PHILADELPHIA — Georgetown entered Sunday’s Sweet 16 game against powerhouse Connecticut convinced it not only could keep the proceedings within reach, but even topple the finest team in the land.
The fifth-seeded Hoyas then came agonizingly close to completing the improbable: With just less than 10 minutes remaining, they led the two-time defending national champions by seven points and had momentum squarely in their corner. But from there, poor shooting became contagious during a roughly five-minute stretch, and Georgetown was unable to weather the top-seeded Huskies’ counterattack in a 68-63 loss at Liacouras Center.
“I think this is probably one of the best games I’ve seen our players play in a long time, especially against Connecticut,” Coach Terri Williams-Flournoy said. “As I told the players, there was just one small segment where we didn’t score, and Connecticut continued to score. We didn’t get the stops that we needed to get, and that little segment cost us the game, but I can’t be any more proud of my student-athletes today.”
Ahead 53-46 with 9 minutes 36 seconds left after a pair of free throws by junior guard Alexa Roche, the Hoyas went without a point until Roche’s layup at 4:30. Connecticut, meantime, chipped away until senior guard Lorin Dixon’s jumper with 6:19 left gave the Huskies the lead for good and compelled Williams-Flournoy to call timeout.
Coming out of the break, Big East player of the year Maya Moore bumped Connecticut’s margin to six on a jumper and two free throws, and when she made the front end of a one-and-one moments later, the Huskies had a 63-55 buffer with 3:07 remaining.
The Hoyas (24-11) twice got within four points in the final minutes, but when sophomore guard Sugar Rodgers’s three-point attempt that would have cut the deficit to one rattled around the rim and out with 16 seconds left, Georgetown’s dreams of advancing to its first region final were ended.
Even in defeat, the Hoyas’ postgame news conference served more as validation of Georgetown’s climb to prominence rather than a gloomy accounting of the loss.

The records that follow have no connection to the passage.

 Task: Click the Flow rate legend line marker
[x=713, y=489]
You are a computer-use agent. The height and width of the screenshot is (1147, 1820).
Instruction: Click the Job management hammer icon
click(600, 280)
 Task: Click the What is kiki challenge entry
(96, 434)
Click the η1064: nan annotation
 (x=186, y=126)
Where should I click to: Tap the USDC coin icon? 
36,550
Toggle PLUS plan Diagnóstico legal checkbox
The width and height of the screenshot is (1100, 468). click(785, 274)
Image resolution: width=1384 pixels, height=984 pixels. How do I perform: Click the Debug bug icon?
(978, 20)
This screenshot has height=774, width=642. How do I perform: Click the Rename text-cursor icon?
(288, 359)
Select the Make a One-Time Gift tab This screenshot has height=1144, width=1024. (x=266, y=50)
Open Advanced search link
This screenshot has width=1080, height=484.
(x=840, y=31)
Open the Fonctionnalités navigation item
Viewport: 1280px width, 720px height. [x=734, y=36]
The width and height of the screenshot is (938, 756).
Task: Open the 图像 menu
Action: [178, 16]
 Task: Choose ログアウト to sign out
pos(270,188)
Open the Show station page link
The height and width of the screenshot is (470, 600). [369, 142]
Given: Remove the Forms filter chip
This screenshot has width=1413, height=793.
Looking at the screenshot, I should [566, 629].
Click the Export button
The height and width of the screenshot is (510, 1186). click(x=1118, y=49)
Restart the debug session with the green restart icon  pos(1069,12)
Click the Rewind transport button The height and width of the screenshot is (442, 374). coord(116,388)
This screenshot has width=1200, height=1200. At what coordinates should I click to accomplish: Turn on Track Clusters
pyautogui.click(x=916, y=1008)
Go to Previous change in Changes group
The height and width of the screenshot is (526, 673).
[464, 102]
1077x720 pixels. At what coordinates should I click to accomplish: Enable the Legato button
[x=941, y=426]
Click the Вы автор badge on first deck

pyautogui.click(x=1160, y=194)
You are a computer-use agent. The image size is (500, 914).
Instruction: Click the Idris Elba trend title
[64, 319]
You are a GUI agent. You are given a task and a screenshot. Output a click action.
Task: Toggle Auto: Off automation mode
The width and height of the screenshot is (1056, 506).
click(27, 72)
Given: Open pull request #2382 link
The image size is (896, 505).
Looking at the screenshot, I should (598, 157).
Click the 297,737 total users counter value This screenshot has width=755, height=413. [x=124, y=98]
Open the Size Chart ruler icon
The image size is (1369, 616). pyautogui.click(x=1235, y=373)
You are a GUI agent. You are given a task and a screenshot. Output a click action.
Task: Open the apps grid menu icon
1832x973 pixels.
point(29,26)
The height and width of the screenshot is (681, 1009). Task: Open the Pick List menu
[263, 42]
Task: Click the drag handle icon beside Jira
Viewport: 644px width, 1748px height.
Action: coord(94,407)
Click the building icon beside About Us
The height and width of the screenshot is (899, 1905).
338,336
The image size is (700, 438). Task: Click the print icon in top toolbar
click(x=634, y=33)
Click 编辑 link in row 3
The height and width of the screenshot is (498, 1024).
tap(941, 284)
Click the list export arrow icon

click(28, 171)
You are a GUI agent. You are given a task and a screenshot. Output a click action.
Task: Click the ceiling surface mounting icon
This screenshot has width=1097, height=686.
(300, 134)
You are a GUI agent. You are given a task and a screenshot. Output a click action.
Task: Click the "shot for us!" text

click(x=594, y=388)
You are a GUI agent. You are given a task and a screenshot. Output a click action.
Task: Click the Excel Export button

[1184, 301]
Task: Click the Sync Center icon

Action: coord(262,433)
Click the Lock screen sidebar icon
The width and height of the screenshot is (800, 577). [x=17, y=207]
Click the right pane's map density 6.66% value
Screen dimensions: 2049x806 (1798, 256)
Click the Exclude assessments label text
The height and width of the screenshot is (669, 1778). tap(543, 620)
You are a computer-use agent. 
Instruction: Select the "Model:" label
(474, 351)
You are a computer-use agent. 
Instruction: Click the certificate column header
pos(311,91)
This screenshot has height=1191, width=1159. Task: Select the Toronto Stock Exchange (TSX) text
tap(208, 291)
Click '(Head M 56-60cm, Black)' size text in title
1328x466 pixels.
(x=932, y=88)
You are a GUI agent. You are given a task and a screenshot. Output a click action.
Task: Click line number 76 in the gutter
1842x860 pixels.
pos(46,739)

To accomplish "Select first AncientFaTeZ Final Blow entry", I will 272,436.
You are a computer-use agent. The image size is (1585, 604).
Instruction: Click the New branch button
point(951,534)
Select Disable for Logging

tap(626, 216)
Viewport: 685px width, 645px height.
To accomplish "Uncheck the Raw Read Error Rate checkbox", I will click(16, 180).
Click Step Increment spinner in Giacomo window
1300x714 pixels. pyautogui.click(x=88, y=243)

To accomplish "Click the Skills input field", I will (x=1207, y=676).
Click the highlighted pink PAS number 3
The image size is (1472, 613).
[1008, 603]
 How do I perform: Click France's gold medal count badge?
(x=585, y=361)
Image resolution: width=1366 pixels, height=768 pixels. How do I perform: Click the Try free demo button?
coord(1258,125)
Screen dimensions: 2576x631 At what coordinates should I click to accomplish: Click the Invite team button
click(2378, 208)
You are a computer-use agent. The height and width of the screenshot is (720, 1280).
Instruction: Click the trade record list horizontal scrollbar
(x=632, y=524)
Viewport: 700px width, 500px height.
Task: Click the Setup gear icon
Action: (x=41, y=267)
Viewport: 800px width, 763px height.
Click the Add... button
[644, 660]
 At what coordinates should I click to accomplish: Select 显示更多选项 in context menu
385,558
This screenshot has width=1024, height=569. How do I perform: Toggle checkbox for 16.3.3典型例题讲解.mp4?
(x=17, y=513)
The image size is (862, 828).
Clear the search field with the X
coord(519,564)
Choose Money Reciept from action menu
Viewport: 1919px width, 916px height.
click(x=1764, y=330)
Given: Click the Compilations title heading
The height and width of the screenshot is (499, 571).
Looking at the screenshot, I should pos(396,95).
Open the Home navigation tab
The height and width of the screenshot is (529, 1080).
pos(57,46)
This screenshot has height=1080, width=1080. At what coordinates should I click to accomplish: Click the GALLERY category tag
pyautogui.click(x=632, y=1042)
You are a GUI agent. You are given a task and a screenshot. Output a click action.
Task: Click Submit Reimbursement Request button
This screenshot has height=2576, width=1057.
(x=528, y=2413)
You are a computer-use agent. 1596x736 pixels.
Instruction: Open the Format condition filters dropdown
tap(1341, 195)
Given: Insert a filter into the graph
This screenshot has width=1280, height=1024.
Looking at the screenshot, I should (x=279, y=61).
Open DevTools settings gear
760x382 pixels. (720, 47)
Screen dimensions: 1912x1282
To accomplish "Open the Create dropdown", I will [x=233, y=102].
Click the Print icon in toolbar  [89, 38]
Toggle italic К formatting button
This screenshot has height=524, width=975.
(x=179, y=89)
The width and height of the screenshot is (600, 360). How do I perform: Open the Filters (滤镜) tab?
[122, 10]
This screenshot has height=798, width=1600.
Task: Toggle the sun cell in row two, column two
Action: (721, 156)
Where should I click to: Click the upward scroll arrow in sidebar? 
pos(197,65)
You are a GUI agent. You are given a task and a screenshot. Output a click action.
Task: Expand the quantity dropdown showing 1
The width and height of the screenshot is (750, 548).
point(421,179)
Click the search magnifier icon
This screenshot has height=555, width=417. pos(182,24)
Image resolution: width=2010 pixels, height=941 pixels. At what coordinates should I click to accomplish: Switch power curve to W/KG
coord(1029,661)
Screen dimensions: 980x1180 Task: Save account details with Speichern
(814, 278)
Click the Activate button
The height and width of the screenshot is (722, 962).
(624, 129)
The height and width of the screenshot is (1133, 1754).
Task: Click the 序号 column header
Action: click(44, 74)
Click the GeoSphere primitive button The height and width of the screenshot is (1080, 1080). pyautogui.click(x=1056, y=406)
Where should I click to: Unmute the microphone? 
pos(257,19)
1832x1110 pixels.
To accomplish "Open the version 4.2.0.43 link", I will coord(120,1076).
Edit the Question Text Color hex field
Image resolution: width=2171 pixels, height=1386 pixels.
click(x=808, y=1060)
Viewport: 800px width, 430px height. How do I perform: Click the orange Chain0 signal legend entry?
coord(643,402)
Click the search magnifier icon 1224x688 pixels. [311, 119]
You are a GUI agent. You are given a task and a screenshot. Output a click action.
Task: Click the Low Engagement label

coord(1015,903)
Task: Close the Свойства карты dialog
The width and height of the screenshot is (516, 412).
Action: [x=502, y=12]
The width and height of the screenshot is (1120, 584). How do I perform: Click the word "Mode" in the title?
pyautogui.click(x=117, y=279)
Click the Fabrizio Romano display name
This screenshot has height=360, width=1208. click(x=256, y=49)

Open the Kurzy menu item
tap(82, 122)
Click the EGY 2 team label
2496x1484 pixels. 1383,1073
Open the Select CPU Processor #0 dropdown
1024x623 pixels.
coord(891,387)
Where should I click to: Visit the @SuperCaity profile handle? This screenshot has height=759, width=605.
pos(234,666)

“Absolutely not,” senior guard Monica McNutt said emphatically when asked if there was any comfort in simply going toe-to-toe with the seven-time national champions. “In case you haven’t noticed, our program is on the rise. We are past the point of moral victories. We should be in the Elite Eight.”
McNutt’s declaration comes with the substance to match. Once a women’s basketball afterthought not only nationally but also in the Washington area, Georgetown outlasted eight-time national champion Tennessee in November, beat three other ranked teams during the regular season and throttled Maryland on its home court to advance to the round of 16.
Once they got here, the Hoyas had Connecticut (35-1) on its heels for most of the first half and in the rare circumstance of trailing after intermission. But with a chance to push the lead perhaps into double figures, Georgetown’s players began misfiring, including a particularly rough patch for Rodgers, who finished with 11 points on 3-of-17 shooting after averaging 30 points in the first two rounds of the tournament.
Those struggles emerged in part because the first-team all-Big East selection had to play the point following early foul trouble to junior starter Rubylee Wright. Rodgers was never able to settle into a rhythm while she tried to run the offense instead of freeing herself for open looks, and Georgetown’s pace decelerated because of it.
Rodgers scored her fewest points since collecting just nine against Cincinnati on Feb. 5, leaving McNutt as the team’s high scorer with 17, including 5 of 9 from three-point range. Tia Magee (12 points, team-high 13 rebounds) was the only other Hoyas player to reach double figures.
Moore, a national player of the year front-runner, had 23 points and 14 rebounds, both game highs, for Connecticut, which will make is 17th appearance in the round of eight. Bria Hartley, the Big East freshman of the year, added 17 points and six assists. No other Connecticut player scored more than nine points.
“We’re fortunate we made some huge plays within the last seven or eight minutes, and when it was time for our team to win the game, we stepped up and won the game,” Huskies Coach Geno Auriemma said. “Georgetown didn’t lose the game as much as I think we won the game.”